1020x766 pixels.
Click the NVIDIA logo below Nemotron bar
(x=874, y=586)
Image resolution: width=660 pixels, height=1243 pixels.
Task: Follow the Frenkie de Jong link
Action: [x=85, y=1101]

» Task goal
Every record must be written out again without any change.

» Exercise response
1020x766 pixels.
Click the NVIDIA logo below Nemotron bar
(x=874, y=586)
Image resolution: width=660 pixels, height=1243 pixels.
Task: Follow the Frenkie de Jong link
Action: [x=85, y=1101]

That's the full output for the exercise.